Yesterday was a struggle. It dragged interminably and a restlessness descended upon the house; a sense of boredom and frustration. There was plenty to do, chore wise, but we lacked the motivation and desire to launch into any new tasks. Personally, I could sense obsessive thoughts circling my carefully constructed defences like vultures hovering over their next victim; watching and waiting for the inevitable final breath.
The thoughts are ridiculous but incessant and revolting. They peck at my consciousness, a nagging rhythm which taps out a steady beat, increasing in regularity and volume as the day progresses. They are a casual evil and have all the time in the world as I rush my meagre resources to the ramparts in an effort to repel them. I succeed, this time, but they will be back. They play the long game, a war of attrition par excellence.
I don’t want to think these thoughts but there they are, bold as brass on my front doorstep, all wrapped up in a shiny bow waiting to be unwrapped and unraveled. Unraveled. That’s how OCD works. It picks at a loose thread until it pulls away and soon the whole garment of your sanity is falling apart at the seams. All it needs is one gap, one opportunity, one second of weakness. It will take root and flourish. Watch as it’s thorny vines engulf your battered mind.
These are thoughts of death and misery, these are visions and images of unimaginable suffering. I succumb and check again, watching the tide of despair sweep all before it. The voice inside me, my personal Skelly, smirks and says they deserve it for their staggering ignorance and stupidity. But nobody deserves this, you wouldn’t wish this on your worst enemy, on a dog in the street. Yet still I ruminate and succumb to the thoughts, kicking and screaming every inch of the way.
+ + +
• [WHAT YOU WILL DO]: In the passage about obsessive thoughts, what name does the writer give to the voice inside?

(Records excerpted from a collection)
+ + +
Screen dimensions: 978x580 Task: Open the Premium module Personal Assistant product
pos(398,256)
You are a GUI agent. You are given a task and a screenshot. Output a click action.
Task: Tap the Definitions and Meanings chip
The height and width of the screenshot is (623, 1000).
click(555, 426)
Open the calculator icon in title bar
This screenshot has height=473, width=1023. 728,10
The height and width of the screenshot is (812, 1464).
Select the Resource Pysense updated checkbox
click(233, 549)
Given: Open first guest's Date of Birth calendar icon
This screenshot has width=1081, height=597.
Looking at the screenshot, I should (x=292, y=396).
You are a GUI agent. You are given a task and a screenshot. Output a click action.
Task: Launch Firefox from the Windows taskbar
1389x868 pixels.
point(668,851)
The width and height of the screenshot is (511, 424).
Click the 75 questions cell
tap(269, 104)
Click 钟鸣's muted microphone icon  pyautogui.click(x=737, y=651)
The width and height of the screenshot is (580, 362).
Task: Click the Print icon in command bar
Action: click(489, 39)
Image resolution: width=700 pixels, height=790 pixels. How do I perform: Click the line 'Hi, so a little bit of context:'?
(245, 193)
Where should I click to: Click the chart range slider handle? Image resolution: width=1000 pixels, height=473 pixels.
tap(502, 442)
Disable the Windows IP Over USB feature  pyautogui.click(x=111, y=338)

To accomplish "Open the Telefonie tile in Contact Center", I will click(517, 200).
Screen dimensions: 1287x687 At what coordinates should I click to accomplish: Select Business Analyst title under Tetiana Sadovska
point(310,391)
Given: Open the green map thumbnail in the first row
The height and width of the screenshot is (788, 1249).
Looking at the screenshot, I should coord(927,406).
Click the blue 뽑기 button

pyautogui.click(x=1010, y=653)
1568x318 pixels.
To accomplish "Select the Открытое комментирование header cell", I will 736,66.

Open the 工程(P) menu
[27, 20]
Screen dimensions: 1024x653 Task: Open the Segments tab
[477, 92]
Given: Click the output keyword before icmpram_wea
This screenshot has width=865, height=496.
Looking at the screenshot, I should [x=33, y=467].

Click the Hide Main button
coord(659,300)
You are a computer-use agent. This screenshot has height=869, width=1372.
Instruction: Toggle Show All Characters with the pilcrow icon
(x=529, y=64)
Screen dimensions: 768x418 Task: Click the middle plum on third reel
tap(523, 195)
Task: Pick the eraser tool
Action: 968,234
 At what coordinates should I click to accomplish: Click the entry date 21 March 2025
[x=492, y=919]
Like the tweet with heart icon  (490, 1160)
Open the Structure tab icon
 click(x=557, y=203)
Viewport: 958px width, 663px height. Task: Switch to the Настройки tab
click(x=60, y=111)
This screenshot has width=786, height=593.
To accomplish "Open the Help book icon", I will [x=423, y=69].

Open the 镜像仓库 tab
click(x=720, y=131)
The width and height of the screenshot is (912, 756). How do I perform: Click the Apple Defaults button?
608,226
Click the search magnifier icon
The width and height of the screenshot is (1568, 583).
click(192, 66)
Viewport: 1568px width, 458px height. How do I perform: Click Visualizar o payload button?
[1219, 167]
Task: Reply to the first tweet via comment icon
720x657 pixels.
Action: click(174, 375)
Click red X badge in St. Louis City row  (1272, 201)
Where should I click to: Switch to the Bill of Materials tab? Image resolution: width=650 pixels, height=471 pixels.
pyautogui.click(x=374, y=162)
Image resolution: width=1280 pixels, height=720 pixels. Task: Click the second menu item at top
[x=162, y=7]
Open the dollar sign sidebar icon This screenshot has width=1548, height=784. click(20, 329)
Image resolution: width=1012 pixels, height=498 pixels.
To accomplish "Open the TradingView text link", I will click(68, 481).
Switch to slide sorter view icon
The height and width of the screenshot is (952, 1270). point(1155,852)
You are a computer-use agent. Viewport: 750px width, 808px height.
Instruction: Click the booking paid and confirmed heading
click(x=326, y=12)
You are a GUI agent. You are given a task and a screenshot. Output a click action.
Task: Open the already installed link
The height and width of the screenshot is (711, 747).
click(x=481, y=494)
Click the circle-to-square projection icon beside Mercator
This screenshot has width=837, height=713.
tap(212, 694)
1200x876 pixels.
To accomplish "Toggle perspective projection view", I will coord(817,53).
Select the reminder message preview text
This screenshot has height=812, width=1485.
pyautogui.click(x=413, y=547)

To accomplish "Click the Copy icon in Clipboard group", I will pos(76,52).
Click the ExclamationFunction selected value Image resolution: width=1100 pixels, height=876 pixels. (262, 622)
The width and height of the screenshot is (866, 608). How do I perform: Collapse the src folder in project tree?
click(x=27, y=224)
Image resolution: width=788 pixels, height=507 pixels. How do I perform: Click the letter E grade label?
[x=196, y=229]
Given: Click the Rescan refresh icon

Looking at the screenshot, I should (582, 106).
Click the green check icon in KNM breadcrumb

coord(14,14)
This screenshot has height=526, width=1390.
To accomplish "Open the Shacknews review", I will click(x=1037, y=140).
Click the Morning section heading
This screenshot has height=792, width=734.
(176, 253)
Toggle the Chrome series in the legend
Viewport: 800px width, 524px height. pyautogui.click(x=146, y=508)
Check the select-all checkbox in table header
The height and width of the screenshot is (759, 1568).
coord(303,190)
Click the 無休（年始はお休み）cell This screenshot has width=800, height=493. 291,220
+ + +
• [WRITTEN RESPONSE]: The writer calls it "my personal Skelly."